**Ukraine‘s Financial System in Crisis**
Ukraine is struggling with a fragmented financial regulatory system that is undermining investor protection, hindering reconstruction efforts, and risking national security. The country’s ongoing conflict with Russia has highlighted the need for a more effective approach to regulating the financial services market.
**The Problem of Fragmented Regulation**
In 2019, Ukraine’s parliament split the responsibilities of the National Commission for Regulation of Financial Services Markets between two bodies: the National Bank of Ukraine (NBU) and the National Securities and Stock Market Commission (NSSMC). While this reform aimed to improve regulation, it has instead created more problems than solutions. The NSSMC was tasked with regulating non-state pension funds and construction financing, but five years later, concerns remain over its capabilities.
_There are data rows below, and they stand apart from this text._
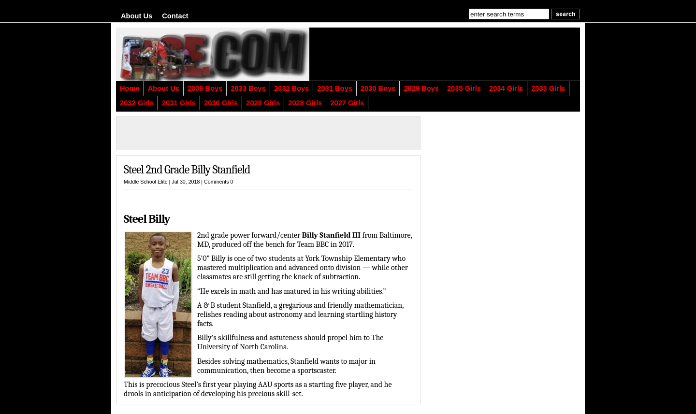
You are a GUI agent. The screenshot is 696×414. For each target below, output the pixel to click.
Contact (175, 16)
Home (130, 88)
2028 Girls (305, 103)
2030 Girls (221, 103)
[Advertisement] (461, 54)
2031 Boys (334, 88)
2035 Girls (464, 88)
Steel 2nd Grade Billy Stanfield (187, 169)
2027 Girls (347, 103)
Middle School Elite (146, 182)
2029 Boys (421, 88)
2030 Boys (378, 88)
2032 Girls (137, 103)
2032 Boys (291, 88)
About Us (136, 16)
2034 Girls (506, 88)
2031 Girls (179, 103)
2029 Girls (263, 103)
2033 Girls (548, 88)
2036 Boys (205, 88)
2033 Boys (248, 88)
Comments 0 (218, 182)
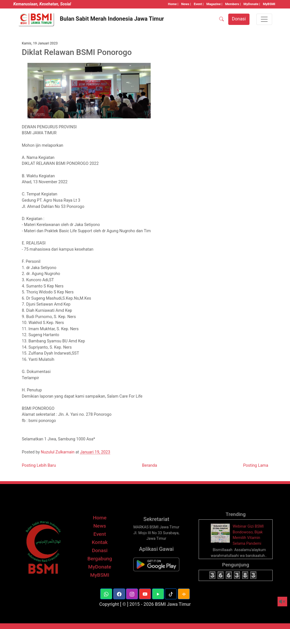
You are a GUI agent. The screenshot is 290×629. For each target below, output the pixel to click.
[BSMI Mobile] (156, 570)
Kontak (100, 550)
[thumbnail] (223, 542)
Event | (198, 4)
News (99, 536)
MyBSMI (269, 4)
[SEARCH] (221, 19)
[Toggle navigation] (264, 19)
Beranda (149, 465)
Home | (173, 4)
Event (99, 543)
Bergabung (99, 565)
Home (100, 528)
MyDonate (99, 572)
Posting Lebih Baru (39, 465)
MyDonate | (252, 4)
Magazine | (214, 4)
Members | (233, 4)
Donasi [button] (239, 19)
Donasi (100, 557)
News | (186, 4)
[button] (106, 594)
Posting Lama (255, 465)
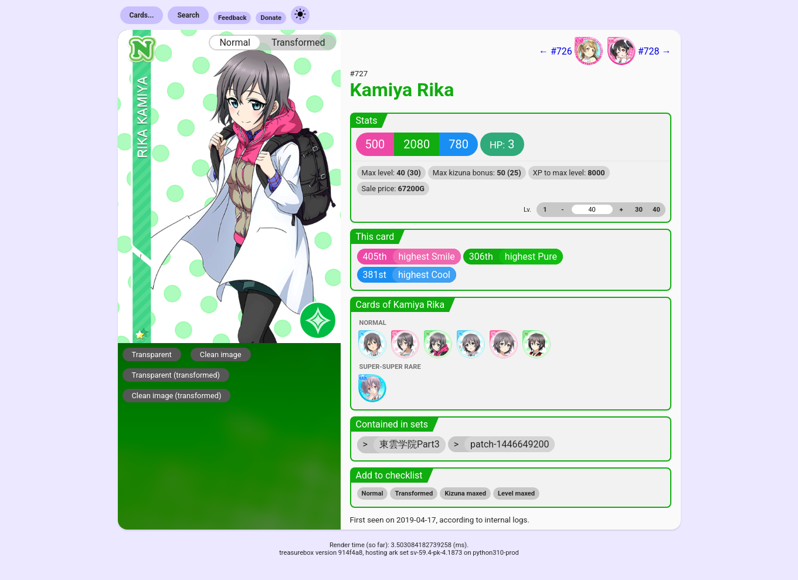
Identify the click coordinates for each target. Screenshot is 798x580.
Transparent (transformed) (176, 375)
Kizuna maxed (465, 493)
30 (639, 209)
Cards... (142, 15)
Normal (234, 42)
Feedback (232, 18)
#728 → (639, 51)
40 (656, 209)
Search (188, 15)
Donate (270, 18)
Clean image (221, 354)
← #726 (571, 51)
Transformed (298, 42)
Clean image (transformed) (177, 395)
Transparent (152, 354)
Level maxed (516, 493)
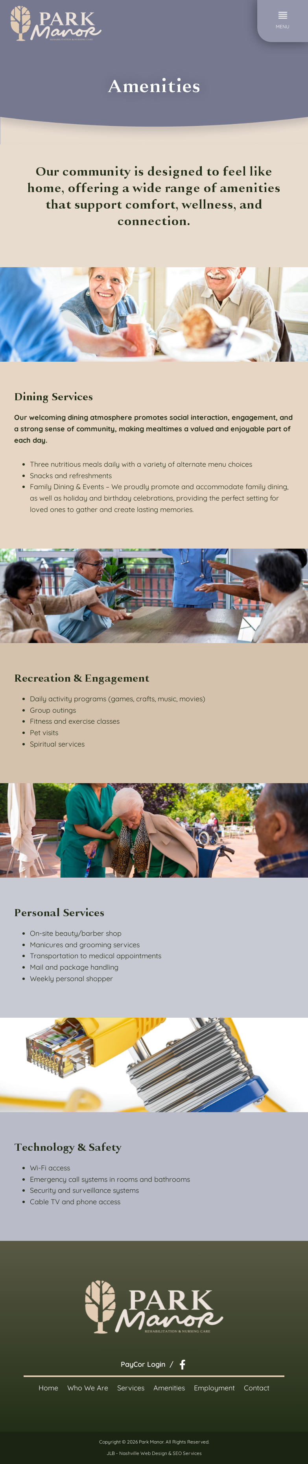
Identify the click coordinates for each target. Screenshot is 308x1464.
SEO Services (187, 1453)
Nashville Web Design (143, 1453)
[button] (282, 21)
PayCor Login (143, 1364)
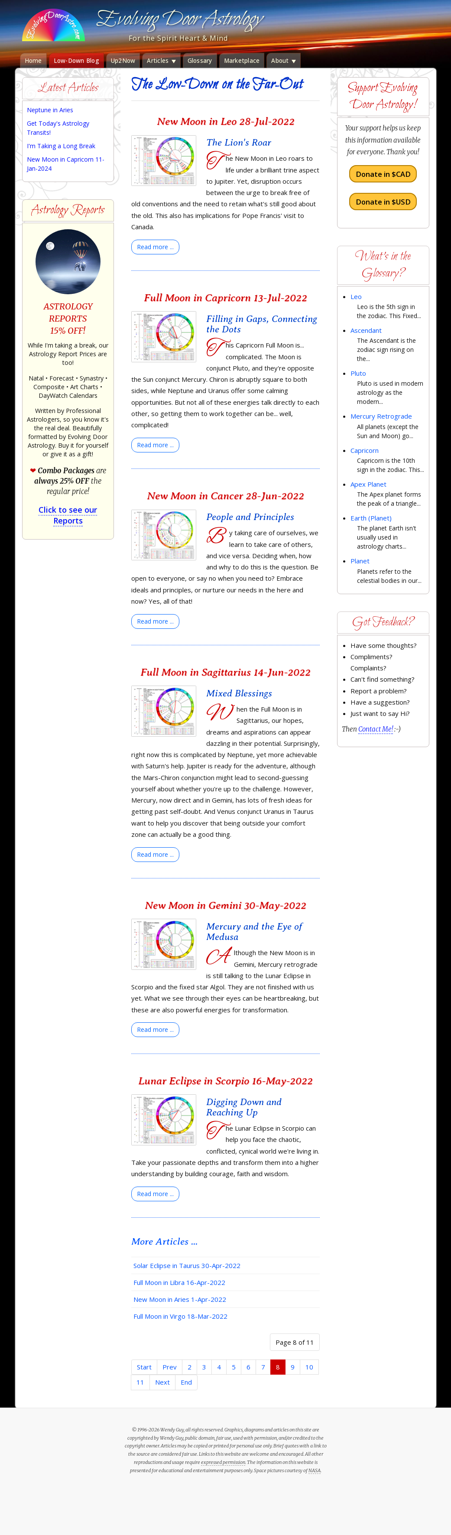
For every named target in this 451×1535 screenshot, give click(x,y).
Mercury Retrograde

**Investor Protection in Jeopardy**
The situation with investor protection is particularly concerning. In 2022, Freedom Finance Ukraine, one of the largest brokers and depository institutions in the country, was sanctioned for activities threatening national security. Despite legislation barring sanctioned entities from participating in capital markets, the NSSMC only suspended the firm’s license rather than revoking it. This left clients vulnerable and unable to access their assets.
**Stalled Expansion of International Links**
The expansion of Ukraine’s link with the international central securities depository, Clearstream, has also been hindered by inefficiency. The NBU quickly updated the regulatory framework to implement changes, but the NSSMC delayed approval for months, despite intervention from the International Monetary Fund (IMF).
**Conflict of Interest and Political Influence**
The National Depository of Ukraine (NDU) presents a troubling conflict of interest, with the NSSMC controlling 56% of the votes at shareholder meetings. This has allowed the NSSMC to push through changes that benefit itself, despite opposition.
**Conclusion**
Ukraine’s “split” regulatory model has proven problematic for the country. Over the past five years, it has generated more issues than solutions, and no regulatory body seems to be adequately protecting investors’ rights. Consolidating regulatory functions under a single, strong body is necessary to ensure a more effective approach and address the risks facing Ukraine’s financial system.